#### EXCERPT PROVIDED
....

There are films that are bad. There are films that are terrible. There are films whose authors should crawl under the nearest rock out of shame and never see light of day ever again. And there are those films that are likely to make even most peace loving person entertain homicidal thoughts. Instinct, 1999 drama directed by Jon Turtletaub, belongs to the latter category.
The film is very loosely inspired by Ishmael, philosophical novel by Daniel Quinn, which became popular among radical environmentalist circles. The word “loosely” should be taken very seriously because the author himself has publicly distanced himself from the film. The plot begins when US State Department makes a deal with government of Rwanda under which Dr. Ethan Powell (played by Anthony Hopkins), renowned American anthropologist accused of murdering local park rangers, would be brought to prison hospital in Florida to establish whether he is mentally fit to stand trial. Powell, who might be executed if found guilty by Rwandan court, has never spoken a word since his capture. Task of establishing his mental health is given to Dr. Theo Calder (played by Cuba Gooding Jr.), young and ambitious psychiatrist who hopes that he would later write a book about the case and become famous. Powell, however, proves to be a tough nut to crack and Calder must use all of his skills to make him talk and explain his actions. Fortunately, Powell’s daughter Lynn (played by Maura Tierney). On the other hand, Calder’s work is impeded by prison hospital administration and staff that doesn’t like his progressive ideas about treating the criminally insane.

....

#### PROVIDED MATERIAL
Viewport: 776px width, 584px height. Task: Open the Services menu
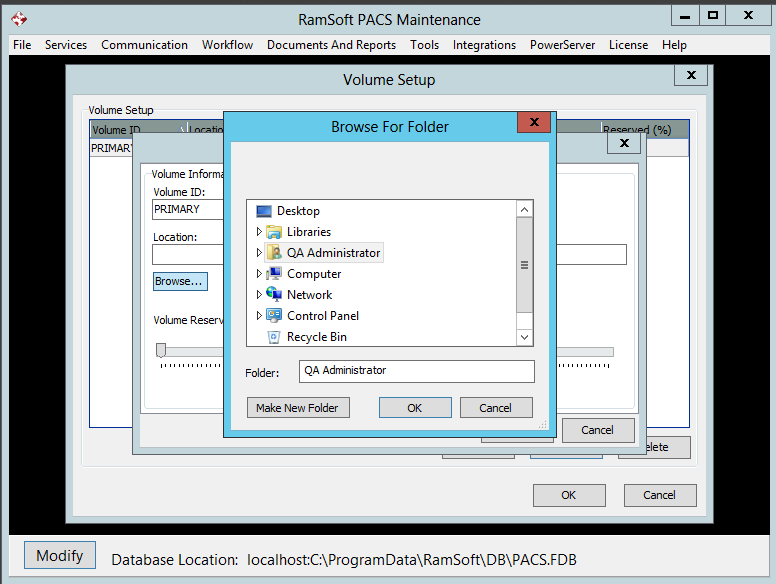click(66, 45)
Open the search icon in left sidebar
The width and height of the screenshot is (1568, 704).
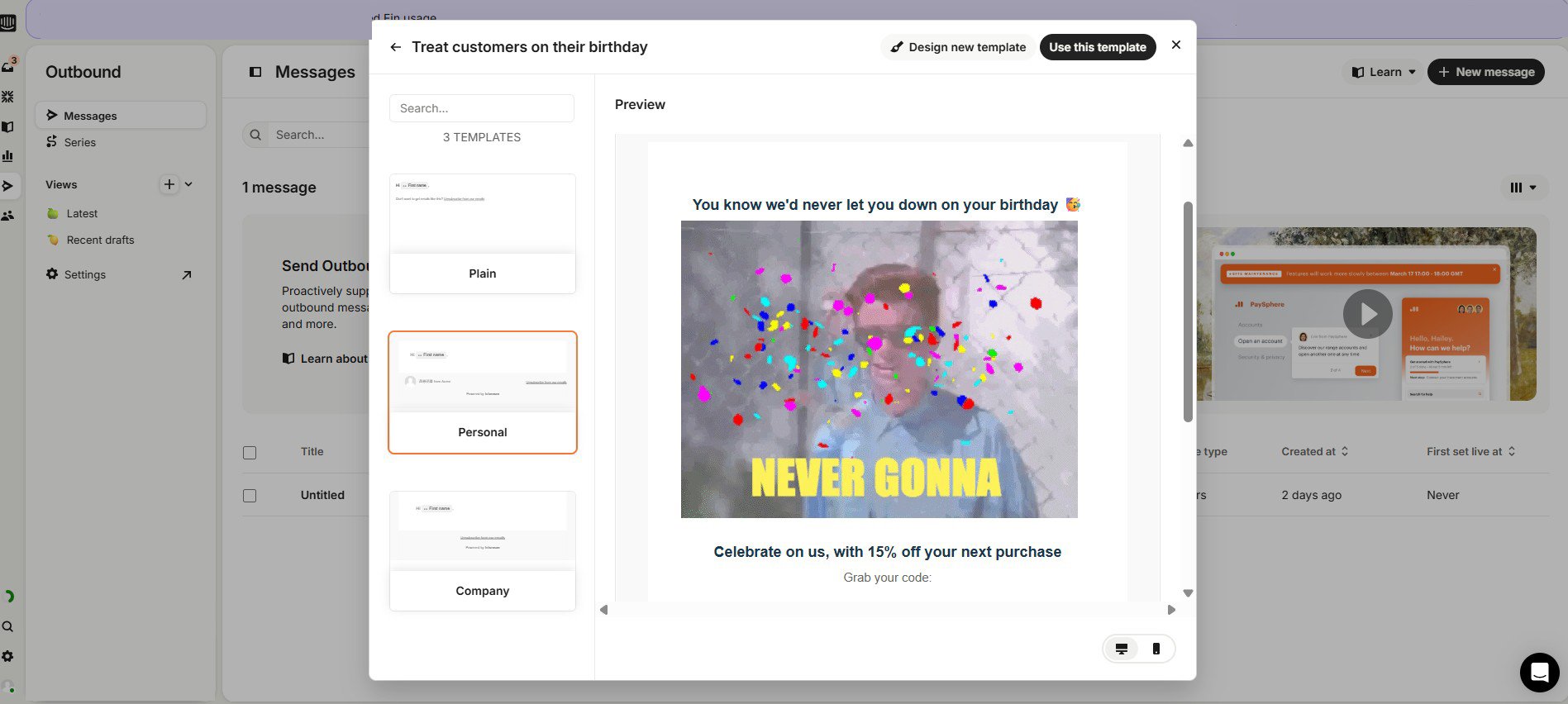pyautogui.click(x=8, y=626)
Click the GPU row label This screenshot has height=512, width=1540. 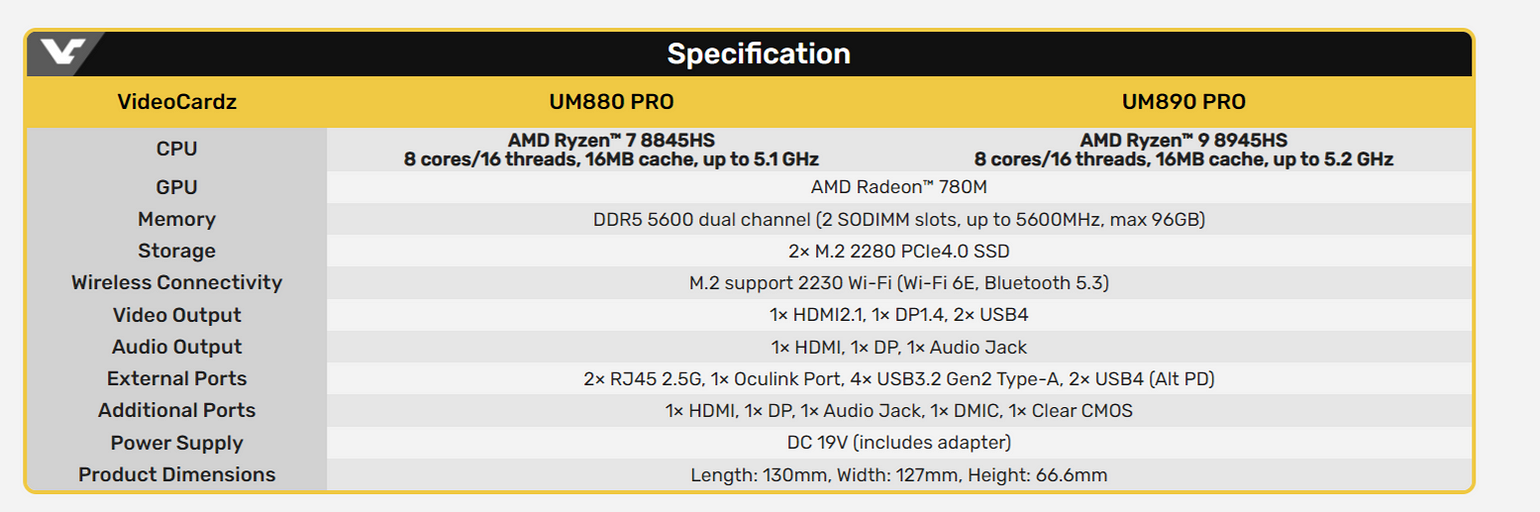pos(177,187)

....

#### TASK REQUIREMENTS
Please repeat the part of the Instinct review above word for word, beginning at the words "There are films that are bad." and stopping after "the latter category.".

#### FINAL ANSWER
There are films that are bad. There are films that are terrible. There are films whose authors should crawl under the nearest rock out of shame and never see light of day ever again. And there are those films that are likely to make even most peace loving person entertain homicidal thoughts. Instinct, 1999 drama directed by Jon Turtletaub, belongs to the latter category.